Where the line containing "The width and" appears, start copying; continue through the last line below and copy nothing else.

INFORMATION SHOWN:
━━━━━━━━━━━━━━━━━━━━━━━━━━━━━━
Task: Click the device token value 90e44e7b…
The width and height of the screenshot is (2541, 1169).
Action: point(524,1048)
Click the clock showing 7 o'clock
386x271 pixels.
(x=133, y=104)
━━━━━━━━━━━━━━━━━━━━━━━━━━━━━━
COMPLETED TASK:
The width and height of the screenshot is (2541, 1169).
Action: point(524,1048)
Click the clock showing 7 o'clock
386x271 pixels.
(x=133, y=104)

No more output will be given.